### DOCUMENT EXTRACT
-----
Anat talks about her experience as a graduate student in the Social Work and Social Policy program at the Hebrew University of Jerusalem, Israel.

What is your research about?

The aim of my dissertation is to examine the relationship between occupational choice and attitudes toward the welfare state with regard to the changes in the terminal and instrumental values that take place during the academic training.

Who are you working with?

I work with Professors Dahlia Moore and David Bargal.

How long does the PhD tend to last in Israel?

PhD studies, in social science, tend to last between 4 to 6 years.

What are some of the expectations for a PhD student in Israel?

The expectations tends to vary according to academic department and the personal goals of the student. Those wishing to join the academic field are expected to participate in a study group, to present at conferences and to show significant progress with their dissertation.

What do you wish was different about graduate student life in Israel?

I wish that greater financial support (e.g., research grants, scholarship funds, etc) would be given to PhD students so they could focus on their studies.

What are PhD students in your country concerned about (jobs; pay; work load; etc)?

Unfortunately PhD students in my country are concerned with work load.  Because the stipends are so small they have to work a lot, and so most of their time and energy is dedicated to work and earning a living.
-----
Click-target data
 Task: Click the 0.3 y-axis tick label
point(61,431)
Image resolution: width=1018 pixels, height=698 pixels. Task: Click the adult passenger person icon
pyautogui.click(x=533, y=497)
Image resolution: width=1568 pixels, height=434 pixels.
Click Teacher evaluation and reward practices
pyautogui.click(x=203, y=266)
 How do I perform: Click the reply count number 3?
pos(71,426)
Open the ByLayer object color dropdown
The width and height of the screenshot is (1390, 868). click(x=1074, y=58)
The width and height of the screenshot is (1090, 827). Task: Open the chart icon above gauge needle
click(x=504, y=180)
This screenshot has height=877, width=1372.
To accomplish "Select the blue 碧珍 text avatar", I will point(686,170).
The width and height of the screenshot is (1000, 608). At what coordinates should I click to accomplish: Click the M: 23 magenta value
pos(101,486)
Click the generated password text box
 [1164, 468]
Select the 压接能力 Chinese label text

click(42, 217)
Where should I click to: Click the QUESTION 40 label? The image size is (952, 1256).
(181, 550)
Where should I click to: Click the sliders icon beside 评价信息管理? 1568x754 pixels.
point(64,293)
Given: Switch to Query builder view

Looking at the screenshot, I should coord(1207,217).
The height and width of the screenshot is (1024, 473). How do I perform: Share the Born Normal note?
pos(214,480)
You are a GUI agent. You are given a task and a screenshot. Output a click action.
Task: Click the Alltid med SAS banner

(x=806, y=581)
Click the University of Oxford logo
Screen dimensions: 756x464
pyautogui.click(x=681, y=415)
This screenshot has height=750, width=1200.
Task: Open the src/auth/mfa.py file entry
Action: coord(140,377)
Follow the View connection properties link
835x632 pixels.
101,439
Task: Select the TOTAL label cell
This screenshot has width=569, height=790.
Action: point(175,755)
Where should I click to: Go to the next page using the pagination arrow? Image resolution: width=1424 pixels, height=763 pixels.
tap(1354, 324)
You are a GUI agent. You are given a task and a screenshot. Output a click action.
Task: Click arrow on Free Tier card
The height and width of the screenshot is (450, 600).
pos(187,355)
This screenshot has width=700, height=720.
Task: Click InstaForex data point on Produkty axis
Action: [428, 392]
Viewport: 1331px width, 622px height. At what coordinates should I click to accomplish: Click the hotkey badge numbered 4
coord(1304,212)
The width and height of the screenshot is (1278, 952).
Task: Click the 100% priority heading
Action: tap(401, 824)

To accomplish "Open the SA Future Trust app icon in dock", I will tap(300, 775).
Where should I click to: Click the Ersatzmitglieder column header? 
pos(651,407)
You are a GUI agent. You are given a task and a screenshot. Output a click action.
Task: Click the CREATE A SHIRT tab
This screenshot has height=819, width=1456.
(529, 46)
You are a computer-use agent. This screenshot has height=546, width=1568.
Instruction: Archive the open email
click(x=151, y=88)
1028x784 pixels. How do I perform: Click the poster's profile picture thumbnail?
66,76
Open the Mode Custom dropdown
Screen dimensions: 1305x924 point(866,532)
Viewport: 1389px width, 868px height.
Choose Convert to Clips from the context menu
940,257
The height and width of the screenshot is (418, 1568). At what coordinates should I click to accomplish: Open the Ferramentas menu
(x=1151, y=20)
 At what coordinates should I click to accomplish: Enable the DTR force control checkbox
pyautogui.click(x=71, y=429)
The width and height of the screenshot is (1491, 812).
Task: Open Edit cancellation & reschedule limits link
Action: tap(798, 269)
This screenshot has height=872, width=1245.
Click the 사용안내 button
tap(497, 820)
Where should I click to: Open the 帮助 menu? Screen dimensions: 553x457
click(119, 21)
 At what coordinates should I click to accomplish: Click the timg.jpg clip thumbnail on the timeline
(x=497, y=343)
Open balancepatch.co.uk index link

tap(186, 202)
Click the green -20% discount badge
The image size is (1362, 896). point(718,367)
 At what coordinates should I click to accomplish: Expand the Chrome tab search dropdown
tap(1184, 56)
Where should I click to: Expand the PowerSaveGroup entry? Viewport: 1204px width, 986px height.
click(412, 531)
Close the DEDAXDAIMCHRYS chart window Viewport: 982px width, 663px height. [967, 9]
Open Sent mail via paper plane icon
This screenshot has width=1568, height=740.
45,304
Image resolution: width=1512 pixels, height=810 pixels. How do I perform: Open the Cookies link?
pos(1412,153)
-----
### SHORT PROBLEM
Carry on the interview about PhD study in Israel from where it stops.

### RESULT OF THE EXERCISE
PhD students are also concerned with finding a place to work after they graduate.

SPSSI is concerned with the psychological study of social issues: What are some of the social or policy things going on in your country that might be of interest to SPSSI members?

SPSSI members can find great interest in social issues in Israel: The Israeli welfare state deals with unique social problems such as terrors victims, an increasing social gap between Israeli Palestinians and Israeli Jews, ultra-orthodox Jews and secular Jews, foreign workers and their social rights, the changes in the structure of social services (such as privatization, the entrance of the third sector) and so on.

What advice in general do you have for graduate students interested in SPSSI and its goals?

I would advise graduate students interested  in SPSSI and its goals, to participate in studies that can influence policy in general, and social policy in particular. I would advise them to refine their skills so they can "translate" research finding into social action recommendations, to be not only good researchers but to be able to implement their findings in the form of social planning, social policy or social intervention.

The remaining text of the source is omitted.